Rui Tavares aponta dois: a descapitalização da CP se a empresa não for compensada da perda de receita. Na proposta do Livre “ficou claro que a CP seria reembolsada pelos valores perdidos pelo uso do passe. A aplicação gradual permitiria perceber o impacto orçamental e não dar um passo maior do que a perna”. O outro risco é o “dos comboios ficarem vazios“, isto no caso de muita gente aproveitar o preço barato para comprar passagens, reservando lugares, que depois acaba por não usar, impedindo a CP de os vender a clientes sem passe e a um preço de mercado. O deputado e coordenador do Livre defende a aplicação de uma taxa de reserva, ainda que barata, para garantir que os lugares reservados por detentores do passe são efetivamente usados. O especialista e consultor de transportes, José Manuel Viegas, alerta que essa taxa não pode ser muito baixa (por exemplo 50 cêntimos, contrapondo com 5 euros) para atingir o efeito pretendido.

José Manuel Viegas vai mais longe na materialização dos riscos sinalizados pelo coordenador do Livre. Lembrando que o intercidades é atualmente um serviço lucrativo em determinadas ligações para a CP (só algumas são subsidiadas pelo Estado), considera que a generalização do passe a toda a oferta neste segmento “vai criar degradação de serviço provavelmente muito forte em alguns horários e trajetos que andarão cheios. No eixo Lisboa-Porto, este passe vai “canibalizar a procura pelo Alfa Pendular” (o único serviço excluído do passe e que é lucrativo para a CP). “Não faz sentido”, remata. E deixa um aviso: “Todo o dinheiro que se vai gastar nestas borlas é menos que fica disponível para fazer investimentos”.

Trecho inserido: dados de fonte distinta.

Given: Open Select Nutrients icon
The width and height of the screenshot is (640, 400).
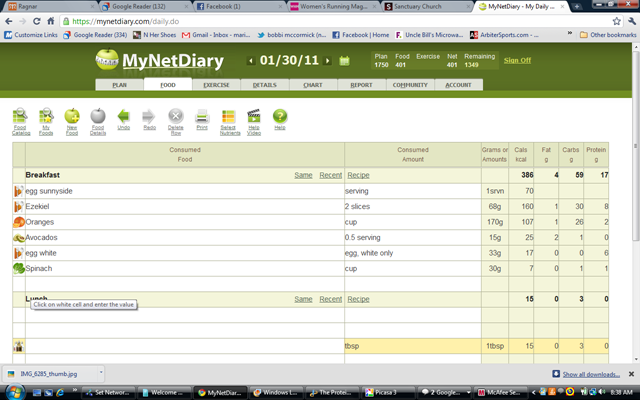Looking at the screenshot, I should point(230,121).
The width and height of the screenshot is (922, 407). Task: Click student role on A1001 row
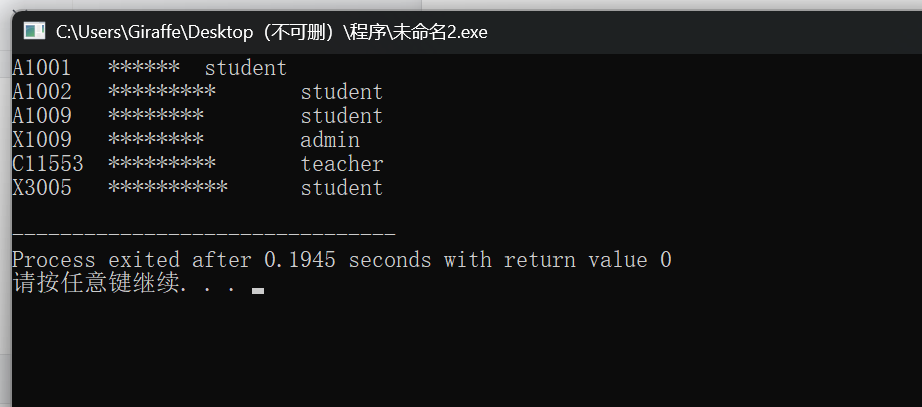point(246,68)
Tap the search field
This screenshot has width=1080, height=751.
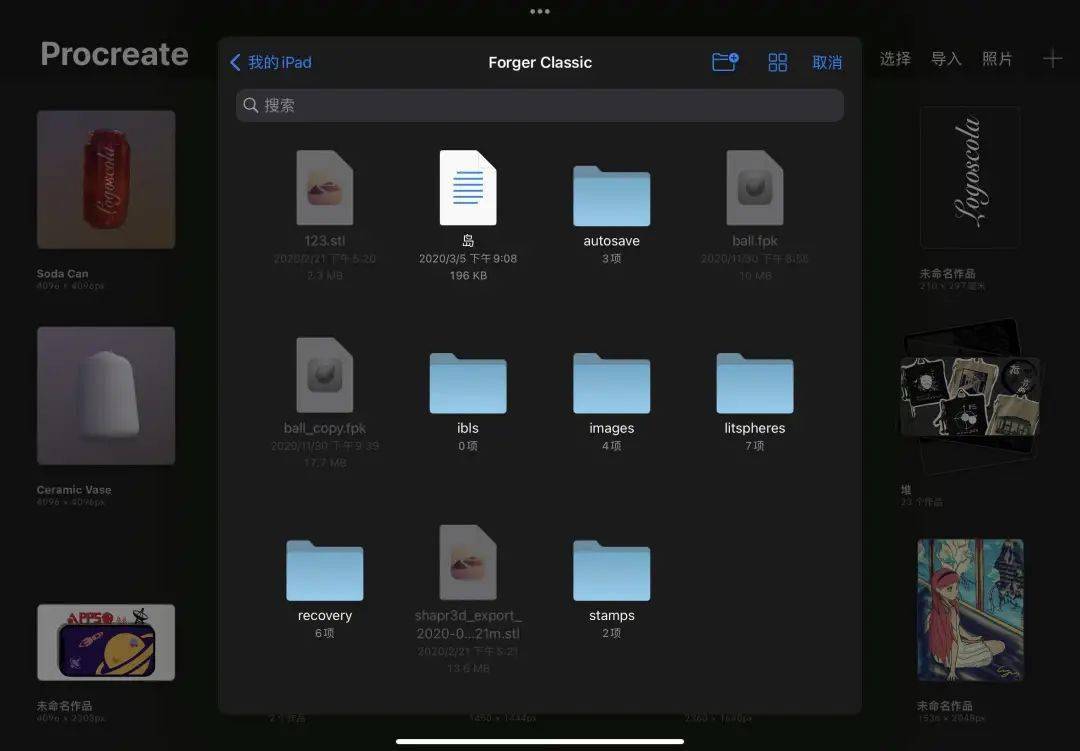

Rui Tavares aponta ainda para a falta de diálogo do Governo para calibrar a medida e que pode gerar os riscos já identificados.

Vai funcionar?

A medida é defendida pelo Governo numa lógica de promoção da coesão social e territorial, sem mais fundamentação. Rui Tavares também alinha nestes motivos e considera que é importante que o passe seja até mais barato porque permite maiores poupanças. O passe que está em vigor desde 2023 (sem o alargamento) permitiu aos utilizadores poupanças entre 70 e 80 euros mensais, refere o coordenador do Livre. Mas que seja público, não foram feitos estudos de mercado ou avaliações do impacto no mercado. Nem o Governo nem a CP responderam às perguntas do Observador.

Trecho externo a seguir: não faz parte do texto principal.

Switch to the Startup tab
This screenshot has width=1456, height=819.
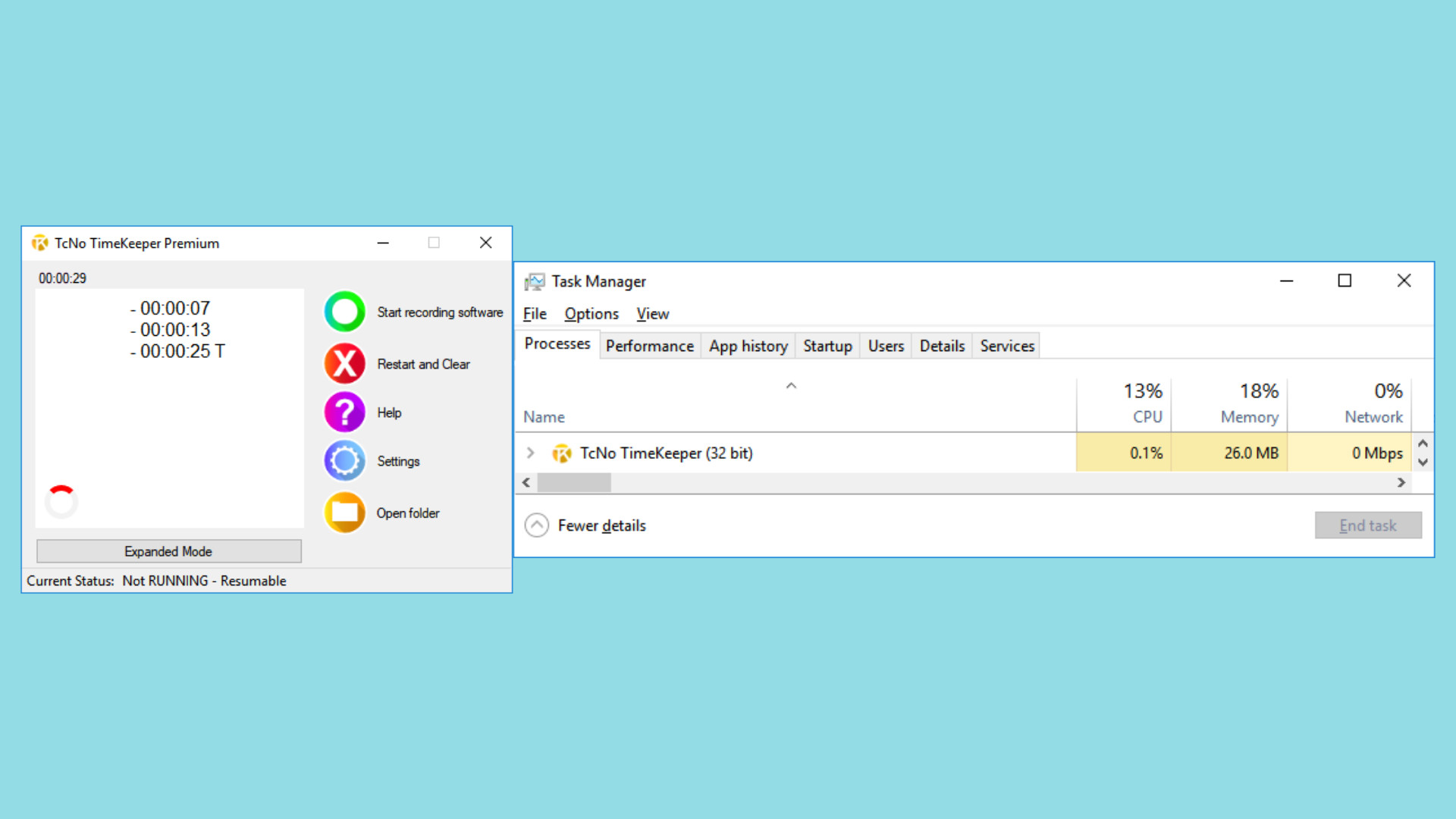[x=827, y=346]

O especialista do setor de transportes é mais cético. “Estamos a presumir que o preço é um fator decisivo na escolha dos modos de transportes. Tenho dúvidas”, diz José Manuel Viegas para quem os 49 euros por mês já eram um preço muito barato. Num cenário que incluísse serviços de maior distância já permitia a uma pessoa viajar de ida e volta todos os fins de semana. Ao reduzir para 20 euros, “perde-se receita e gasta-se mais dinheiro (a subsidiar a CP)” e não há garantia de que vá atrair mais passageiros. Isto porque, defende, o maior problema na opção ferroviária é a qualidade do serviço. “Enquanto as pessoas sentirem que não podem confiar no sistema, é a fingir“, afirma. Sem maior cobertura de rede, uma frequência acrescida de comboios e uma fiabilidade no serviço (que é ameaçada por supressões e greves), a medida não terá o efeito pretendido, avisa.

Que outras experiências existem na Europa?

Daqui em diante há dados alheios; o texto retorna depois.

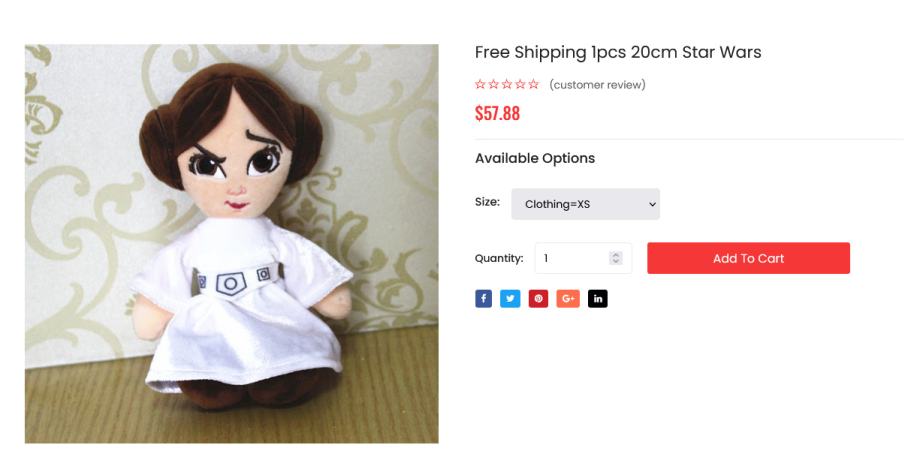920x475 pixels.
Task: Open the customer review link
Action: coord(597,84)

O caso mais conhecido é o da Alemanha que introduziu um passe nacional ferroviário em 2022, com um preço excecionalmente barato de 9 euros mensais como resposta à escalada da inflação e da subida dos custos de transporte.

Super-passe de 9 euros por mês permite viajar por toda a Alemanha em comboio

Atualmente a Deutsche Bahn comercializa um passe de 49 euros mensais para circulação em todo o país do qual estão excluídos os comboios de alta velocidade. Foram vendidos 11 milhões destes passes no ano passado, mas, segundo um estudo citado por José Manuel Viegas, cinco milhões destes compradores transitaram de outros tipos de passes e outros cinco milhões já usavam o comboio, pagando bilhetes. Logo, apenas um milhão dos utilizadores veio do automóvel.

Em França foi estudada uma solução similar, mas não avançou porque se concluiu que seria muito caro e pouco eficaz em atrair mais passageiros. E estes dois países têm uma rede ferroviária cujo nível de cobertura e de oferta são muito superiores à nacional.

Espanha implementou temporariamente um passe gratuito no período pós-pandemia para reconquistar passageiros. A Hungria lançou mais recentemente um passe de 50 euros mensal.